There is a growing need for high-end fashion brands to keep them fur-freeOn September 28, 2021 by Emma Collymore
Animal fur is one of the expensive raw materials used in the production of high-end fashion products. The material has long been used in human clothing. Recently, inhumane practices in the fashion industry have come to the fore, including animal cruelty and unethical animal husbandry for fur production.
Animal fur is in vogue and growing consciousness
According to many animal rights associations, nearly one billion rabbits, 4 million foxes and 50 million minks are bred and killed for the sole purpose of producing fur from these animals. Both methods of breeding, rearing and killing have been deemed inhuman and barbaric by most activists around the world. China is the world’s largest exporter of animal fur and has been widely criticized for allegedly unethical killing of animals, including cats and dogs.
Animal fur has remained in popular culture and fashion; especially in its use as a luxury textile. It is considered a symbol of social and economic status because of its value and rarity.
However, since the beginning of the century a lot of impetus is given to the production of ethical and conscious clothing without cruelty to animals on moral and ethical grounds for the sake of fashion.

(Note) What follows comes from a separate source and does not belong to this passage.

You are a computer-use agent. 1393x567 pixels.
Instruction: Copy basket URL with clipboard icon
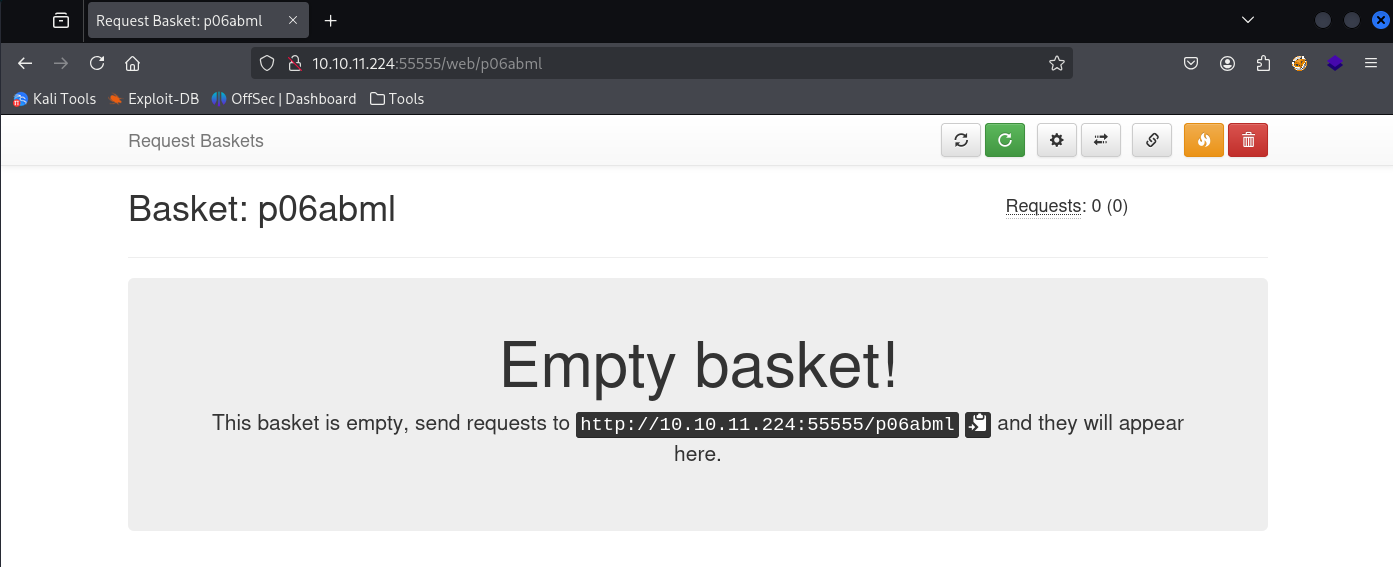[978, 424]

After years of protests against the widespread use of animal fur in fashion, many animal rights activists have finally found relief as many high-end brands have lost their fur. The move was approved by the authorities, activists, the fashion industry and the general public. Some of the leading names in fur retail who have been left without fur are Hugo Boss, Calvin Klein, Ralph Lauren, Tommy Hilfiger and Gucci.
The latest trends in the fashion revolution without fur
Michael Kors, along with Jimmy Choo, is the latest fashion brand to adopt fur-free politics. Net-a-Porter is a popular luxury online shopping portal that has announced a “no fur” policy across all of its e-commerce platforms.
Considerable work in this direction has been carried out by various animal welfare groups around the world. These include Born Free USA, part of the Fur Fur Alliance, PETA and others.
One of the best examples of fur-free fashion is the popular London Fashion Week, which welcomed silent fashion on its catwalks. The event boasted that 86 percent of its shows were presented with absolutely no fur fashion.
British designer-activist Stella McCartney presented at the prestigious Paris Fashion Week her alternative fur label “Fur Free Fur” with long hair.
The road ahead …
Despite the efforts of animal welfare groups around the world and fashion brands and retailers to tackle the threat, much remains to be done. There are many more fashionable retail brands that identify themselves with the rich use of real fur in their products. People Fendi, Dior, Saint Laurent, Louis Vuitton, Canada Goose and Karl Lagerfeld need to reconsider their position on this issue.
Human fabrics have evolved, and fashion is taking the baton forward, bringing new trends and innovations to the industry. The use of alternative fur is one of the alternatives of the champion, the discoverer of which was Stella McCartney. So, fur-free design remains a thing of the past, and it’s time for luxury fashion brands to embrace ethical fashion forever!